Work item: Using the listing that follows, filter out every line lacking the string "tempeh" and return the rest.

Records for this exercise:

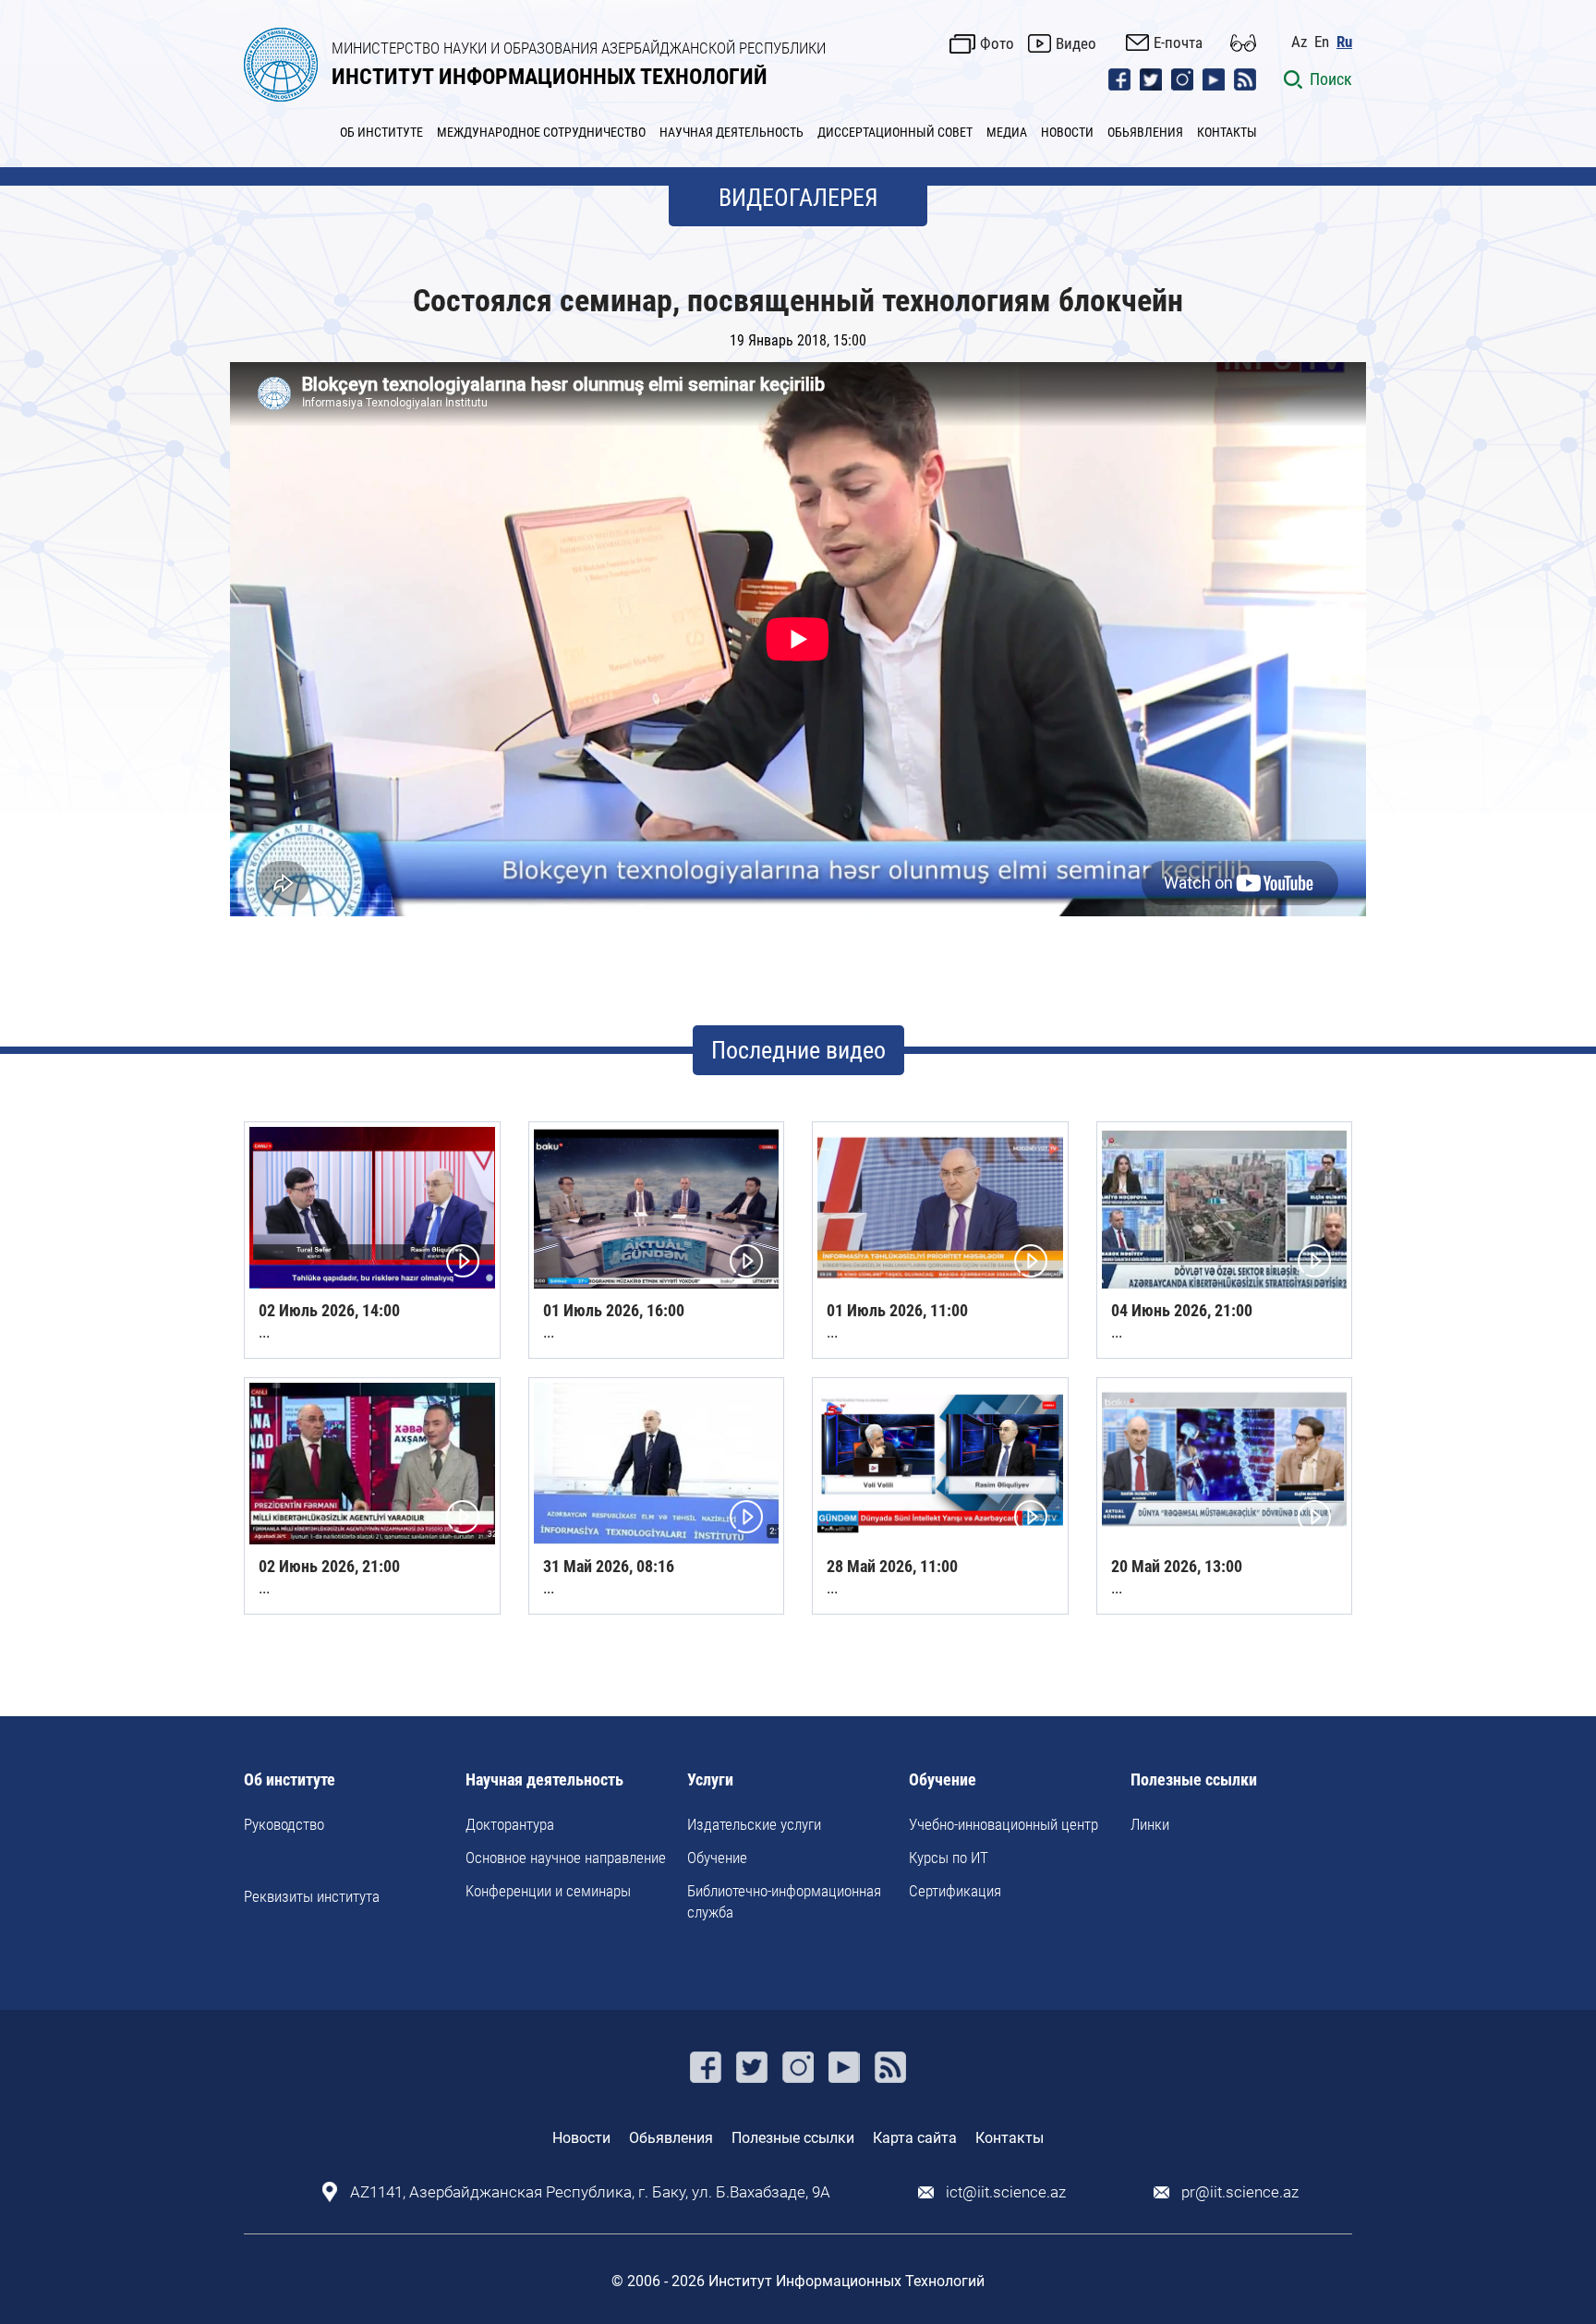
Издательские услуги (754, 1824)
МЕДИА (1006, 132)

==

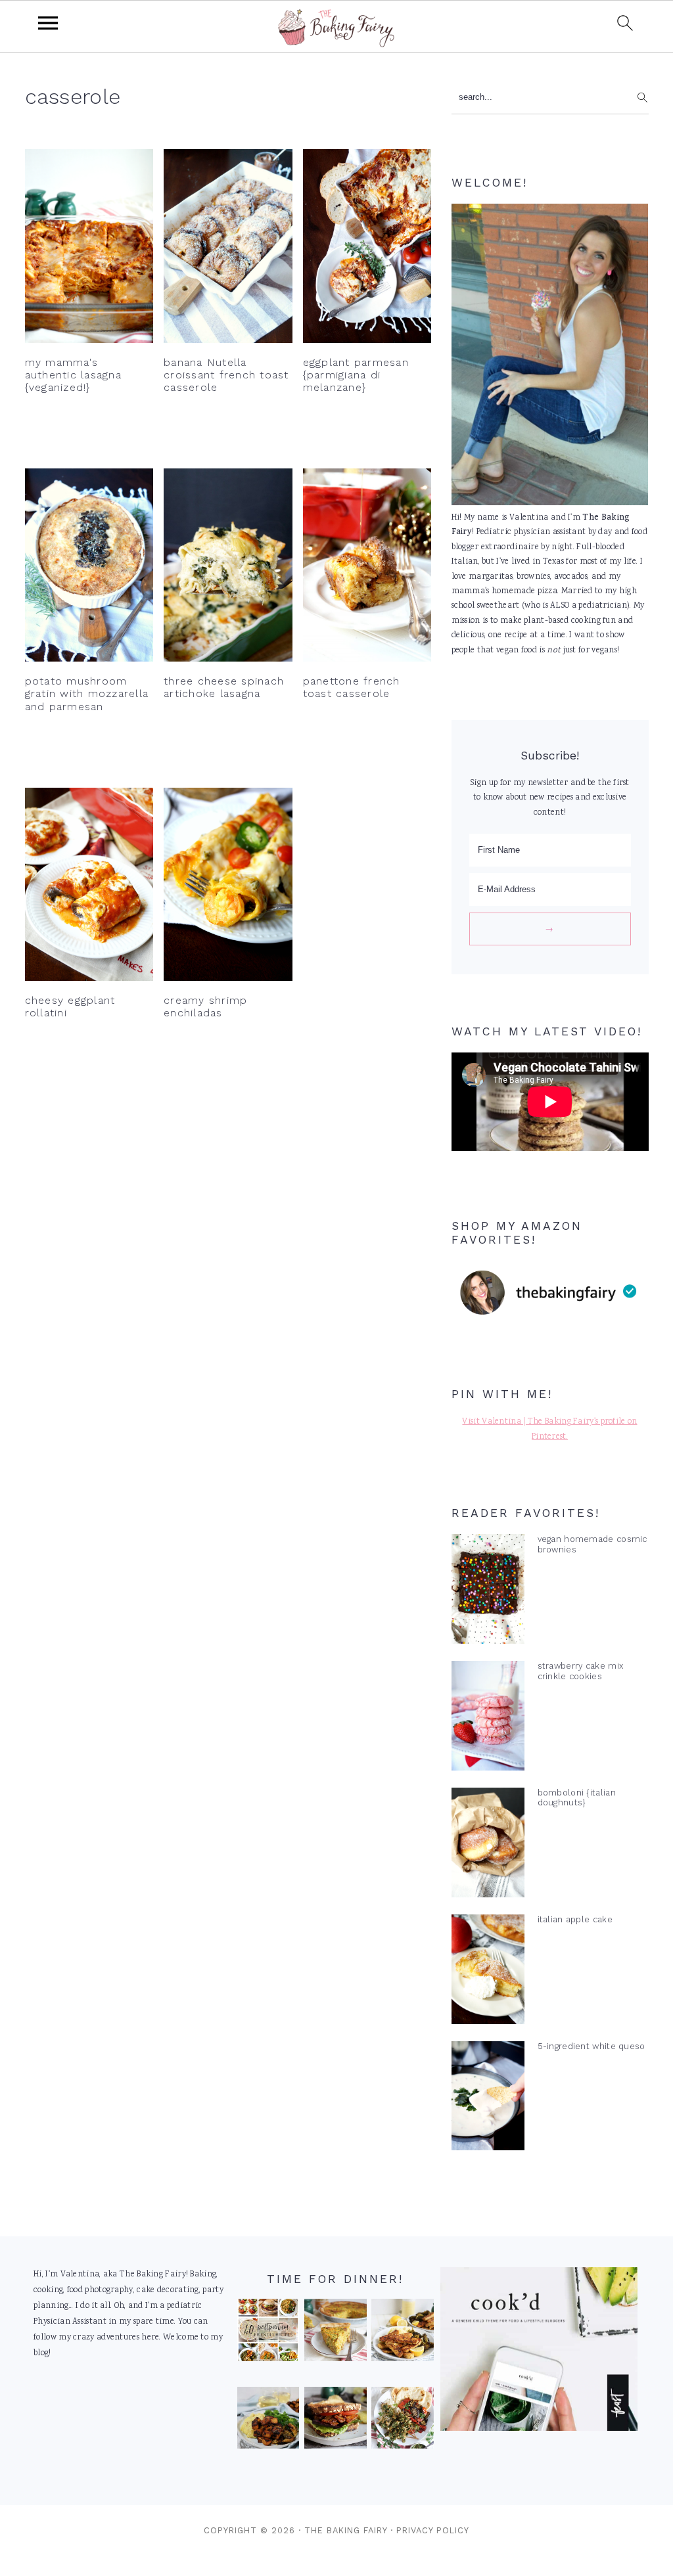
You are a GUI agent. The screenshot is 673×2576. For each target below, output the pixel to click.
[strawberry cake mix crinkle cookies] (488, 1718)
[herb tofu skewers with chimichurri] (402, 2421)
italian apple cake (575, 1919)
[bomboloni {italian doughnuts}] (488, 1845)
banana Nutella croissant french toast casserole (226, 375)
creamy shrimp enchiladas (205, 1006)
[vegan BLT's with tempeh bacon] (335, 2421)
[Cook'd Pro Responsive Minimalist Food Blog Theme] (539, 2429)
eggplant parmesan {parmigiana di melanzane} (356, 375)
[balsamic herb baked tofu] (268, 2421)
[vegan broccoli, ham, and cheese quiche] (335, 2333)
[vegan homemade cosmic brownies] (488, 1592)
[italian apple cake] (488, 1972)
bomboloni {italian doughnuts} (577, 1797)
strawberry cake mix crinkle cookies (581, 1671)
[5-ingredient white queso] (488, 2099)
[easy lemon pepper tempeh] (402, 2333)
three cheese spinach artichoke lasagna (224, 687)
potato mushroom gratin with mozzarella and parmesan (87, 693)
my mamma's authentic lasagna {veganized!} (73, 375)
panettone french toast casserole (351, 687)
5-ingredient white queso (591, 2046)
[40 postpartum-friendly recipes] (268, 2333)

Response box:
[vegan BLT's with tempeh bacon] (335, 2421)
[easy lemon pepper tempeh] (402, 2333)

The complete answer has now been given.